Fixed Income Market Commentary

Fixed Income

Fixed Income Market Commentary

Read the fixed income commentary from Executive Vice President Kevin Giddis.

August 20, 2018

The Treasury market is trading higher this morning as the continued strength of the dollar is bringing in the buyers, especially for U.S. government debt. I know this flies in the face of so many other thoughts of where rates should be, but believe it because it is happening, and happening on a grand scale! The spread between the 2-year and the 10-year is now 24 basis points, but I am not sure you should read much into that just yet. The U.S. economy remains on solid footing, although there were a few indicators last week that are worth paying attention to as we progress down the growth path, but the basic economic structure is sound. That will likely keep the Fed in a tightening mode, but this is where it gets tricky.
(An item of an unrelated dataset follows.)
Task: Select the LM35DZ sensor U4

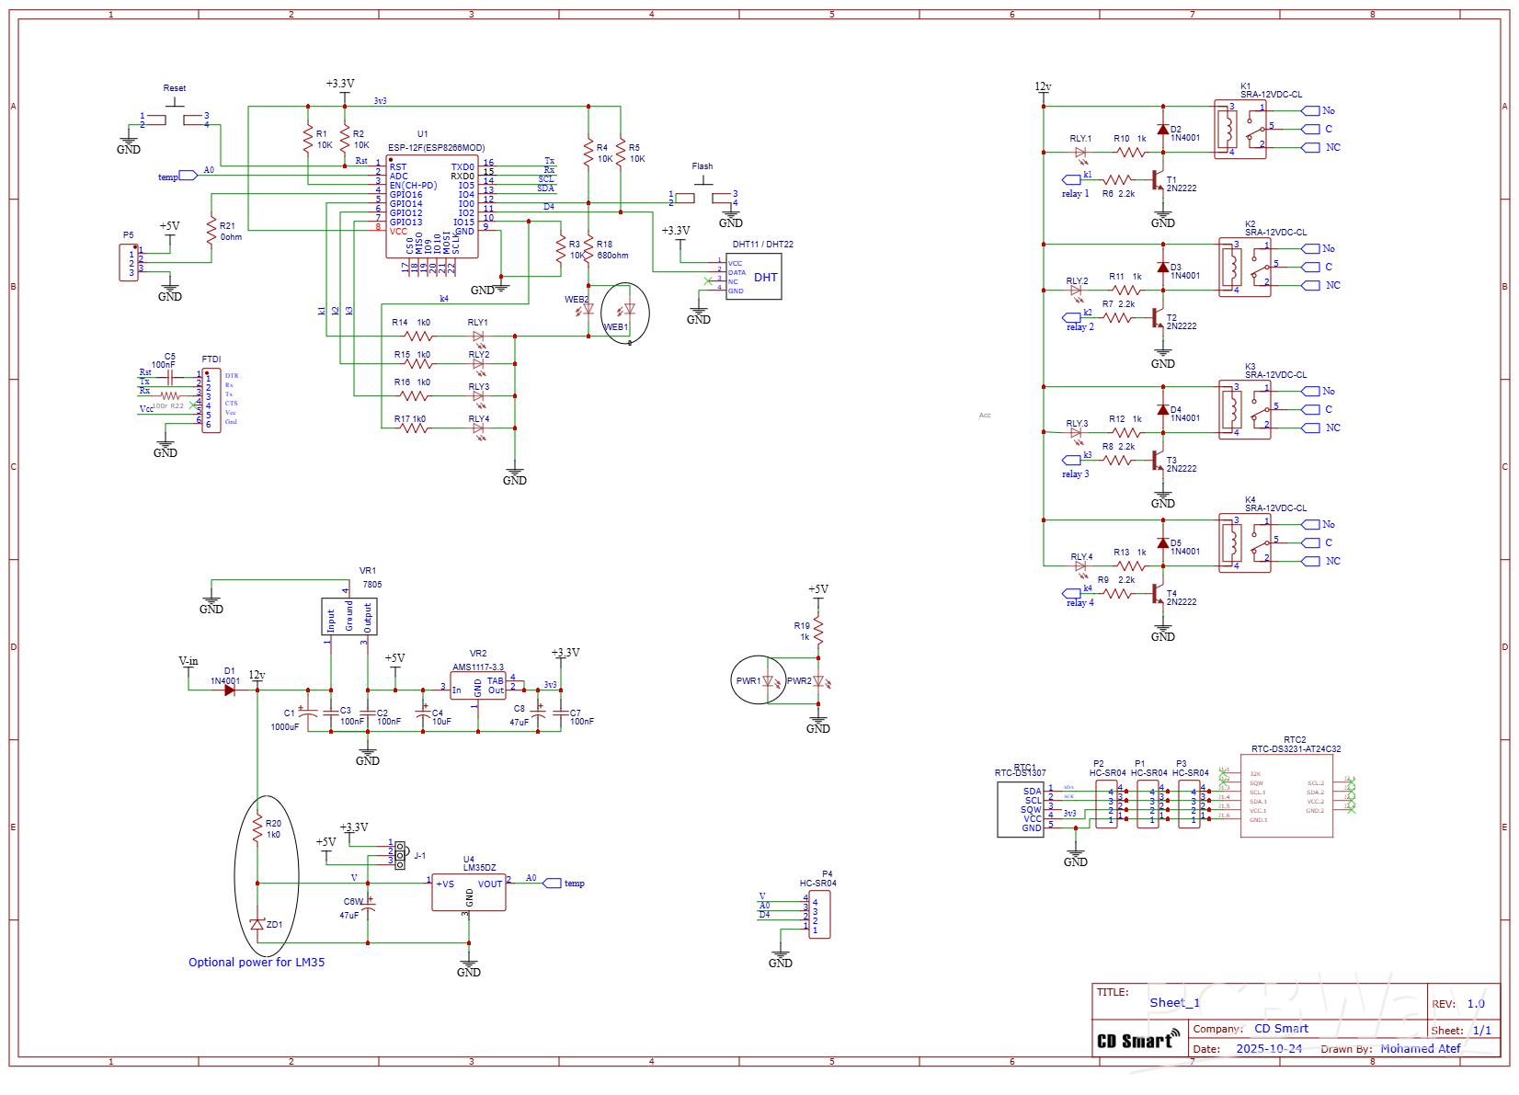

The Fed is trying to balance the action of removing accommodation, without reaching a too restrictive posture in the process. Raising rates too far too soon could hurt economic growth, especially if the tariffs turn out to not be inflationary. Much has been said about a massive short positon in Treasuries vs. a growing long position in the dollar. This is a storm in which there likely can only be one winner, and most of the money is on a short squeeze. I mention this because it may play out over the next week or so when the Treasury comes to market with yet another refunding. We will find out just how many bonds the Treasury plans to sell this Thursday. If the dollar remains strong, and the trade issues don’t subside, then the squeeze will likely fall on the Treasuries shorts vs. the dollar longs, especially if demand for the auctions remains as strong as it has been in recent times. It could make for some interesting volatility and gaps in market activity that we haven’t seen in quite some time. The economic calendar for this week is somewhat subdued with New Home Sales on Thursday and Durable Goods Orders on Friday taking center stage on what could be described as a sleepy week. Our only hope for enhanced vol. could come from tomorrow’s release of the FOMC meeting minutes or the Fed meetings at Jackson Hole, but I wouldn’t put a lot of stock in those meetings, since we pretty much know what the Fed wants to do. While the bid for Treasuries is likely to remain as strong as the strength of the dollar, one still needs to pay close attention to the fundamentals, and they aren’t quite ready to predict a recession just yet.